(Collected data)
--

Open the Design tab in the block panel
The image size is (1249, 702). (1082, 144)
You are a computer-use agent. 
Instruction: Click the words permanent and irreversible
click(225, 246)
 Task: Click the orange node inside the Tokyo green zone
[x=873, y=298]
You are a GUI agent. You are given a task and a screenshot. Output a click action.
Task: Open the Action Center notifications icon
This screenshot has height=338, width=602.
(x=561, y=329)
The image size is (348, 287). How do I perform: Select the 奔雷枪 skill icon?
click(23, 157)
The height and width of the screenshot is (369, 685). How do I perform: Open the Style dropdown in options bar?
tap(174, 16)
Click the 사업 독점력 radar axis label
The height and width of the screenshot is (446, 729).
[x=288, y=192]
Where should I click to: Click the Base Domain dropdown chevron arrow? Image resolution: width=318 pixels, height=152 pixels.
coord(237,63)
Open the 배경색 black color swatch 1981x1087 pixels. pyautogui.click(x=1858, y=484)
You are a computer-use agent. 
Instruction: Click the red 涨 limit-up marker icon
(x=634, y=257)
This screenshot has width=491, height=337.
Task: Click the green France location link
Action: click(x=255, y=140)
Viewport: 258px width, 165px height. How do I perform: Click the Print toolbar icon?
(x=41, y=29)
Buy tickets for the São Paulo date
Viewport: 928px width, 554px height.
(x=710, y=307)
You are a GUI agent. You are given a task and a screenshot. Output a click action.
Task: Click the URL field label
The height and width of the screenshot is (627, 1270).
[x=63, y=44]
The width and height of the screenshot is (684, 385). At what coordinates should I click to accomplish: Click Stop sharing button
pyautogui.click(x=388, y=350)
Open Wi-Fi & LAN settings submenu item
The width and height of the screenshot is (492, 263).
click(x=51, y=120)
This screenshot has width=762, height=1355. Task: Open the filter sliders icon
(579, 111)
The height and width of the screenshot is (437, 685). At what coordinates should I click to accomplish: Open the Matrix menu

--

◆ **WHAT YOU ARE ASKED TO DO**
Please set down each entry again, word for word.

◆ **SOLUTION**
Open the Design tab in the block panel
The image size is (1249, 702). (1082, 144)
You are a computer-use agent. 
Instruction: Click the words permanent and irreversible
click(225, 246)
 Task: Click the orange node inside the Tokyo green zone
[x=873, y=298]
You are a GUI agent. You are given a task and a screenshot. Output a click action.
Task: Open the Action Center notifications icon
This screenshot has height=338, width=602.
(x=561, y=329)
The image size is (348, 287). How do I perform: Select the 奔雷枪 skill icon?
click(23, 157)
The height and width of the screenshot is (369, 685). How do I perform: Open the Style dropdown in options bar?
tap(174, 16)
Click the 사업 독점력 radar axis label
The height and width of the screenshot is (446, 729).
[x=288, y=192]
Where should I click to: Click the Base Domain dropdown chevron arrow? Image resolution: width=318 pixels, height=152 pixels.
coord(237,63)
Open the 배경색 black color swatch 1981x1087 pixels. pyautogui.click(x=1858, y=484)
You are a computer-use agent. 
Instruction: Click the red 涨 limit-up marker icon
(x=634, y=257)
This screenshot has width=491, height=337.
Task: Click the green France location link
Action: click(x=255, y=140)
Viewport: 258px width, 165px height. How do I perform: Click the Print toolbar icon?
(x=41, y=29)
Buy tickets for the São Paulo date
Viewport: 928px width, 554px height.
(x=710, y=307)
You are a GUI agent. You are given a task and a screenshot. Output a click action.
Task: Click the URL field label
The height and width of the screenshot is (627, 1270).
[x=63, y=44]
The width and height of the screenshot is (684, 385). At what coordinates should I click to accomplish: Click Stop sharing button
pyautogui.click(x=388, y=350)
Open Wi-Fi & LAN settings submenu item
The width and height of the screenshot is (492, 263).
click(x=51, y=120)
This screenshot has width=762, height=1355. Task: Open the filter sliders icon
(579, 111)
The height and width of the screenshot is (437, 685). At what coordinates should I click to accomplish: Open the Matrix menu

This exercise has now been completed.